Free-flap reconstruction of the breast has been performed with groin flaps, tensor fascia lata, latissimus dorsi,25 rectus abdominis26,27 and gluteus maximus myocutaneous flaps.21-24 Indications for the superior gluteal free flap are many and have expanded from those enumerated previously.21-24 Free-flap reconstruction is required when no regional flaps are available, if the pedicles of the regional flaps have been divided by earlier surgeries, or if the rectus flap is unsuitable. Until recently, these salvage situations have been the main indications for the superior gluteal free flap. Now, however, other indications have been added. The patient's preference is important because she may have high aesthetic requirements; this is particularly true with younger patients. Also, with the emphasis on physical fitness, the patient may refuse certain techniques on the basis of muscle loss or because of the need for implants. Increasingly, implants have been subjected to significant stress during workouts and weightlifting that may cause temporary dynamic deformation of the reconstructed breast, prosthesis dislodgement, or potential rupture. In these cases, breast reconstruction may be best served by superior gluteal free flap techniques.

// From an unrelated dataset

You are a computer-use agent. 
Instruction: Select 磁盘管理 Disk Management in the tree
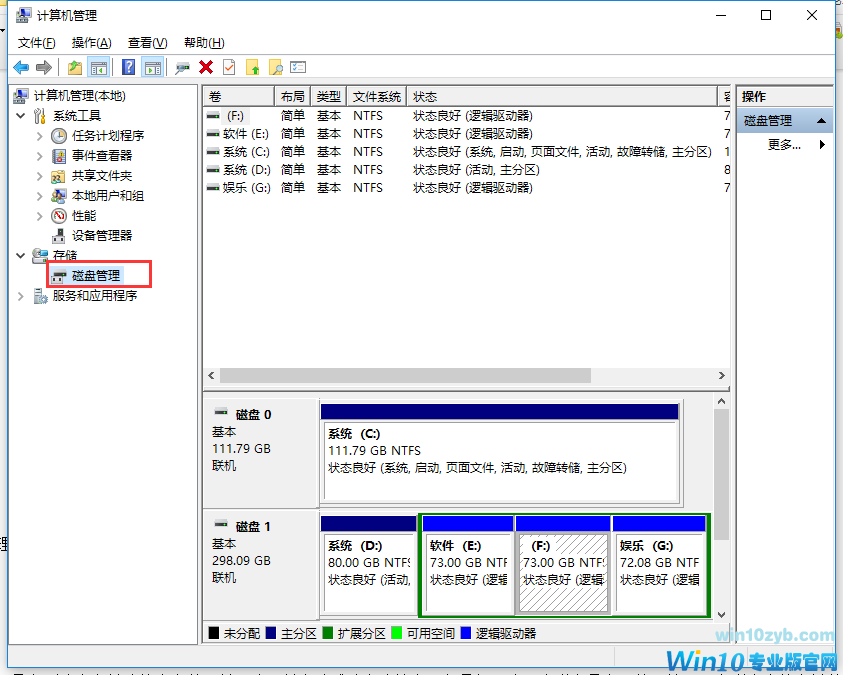tap(96, 275)

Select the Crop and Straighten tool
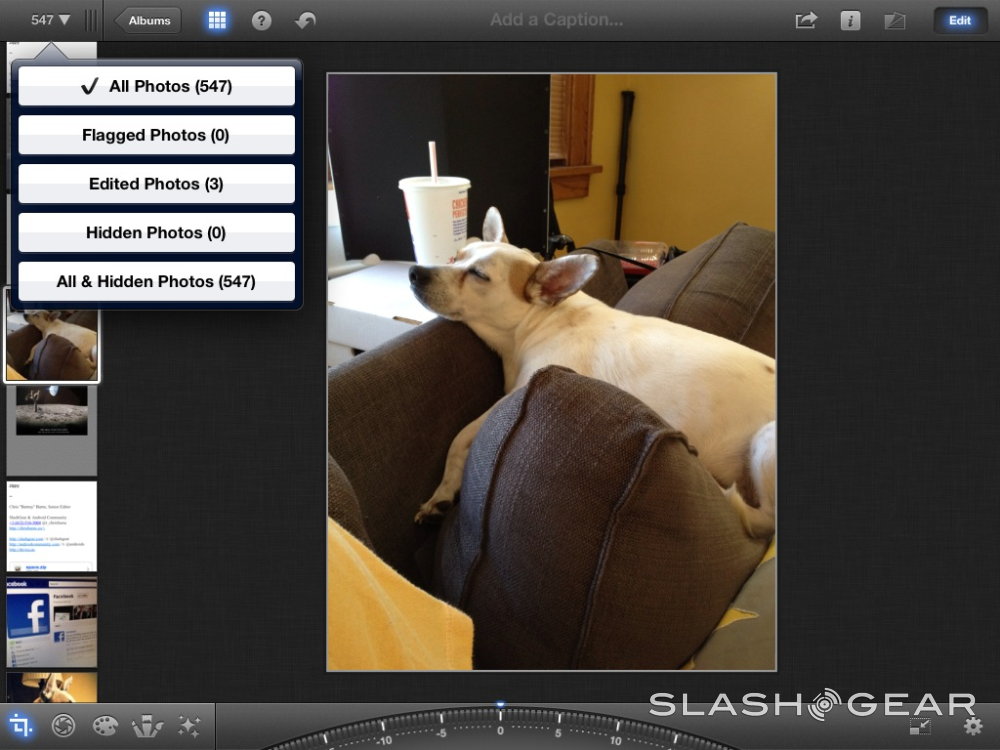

The superior gluteal flap is based on the superficial and deep branches of the superior gluteal vessels that compose its pedicle. The position of the superior gluteal vessels can be determined by drawing a line from the posterior superior iliac spine to the apex of the greater trochanter. At the juncture of the upper and middle thirds of this line (usually 6 cm below the spine), the superior gluteal vessels emerge from the pelvis and proceed between the more caudad piriformis muscle and the more cephalad gluteus medius muscle before branching into the more superficially positioned gluteus maximus. In the early descriptions of the superior gluteal free flap operation, this line marked the central axis of the ellipse of the skin paddle. Shaw27 modified this ellipse to a more horizontal orientation that extends to the midline of the sacrum. This keeps the scar more in the bikini-covered area and makes closure easier.
The sciatic nerve lies deep and caudad to the piriformis muscle. It is not visible, but it is away from the area of dissection.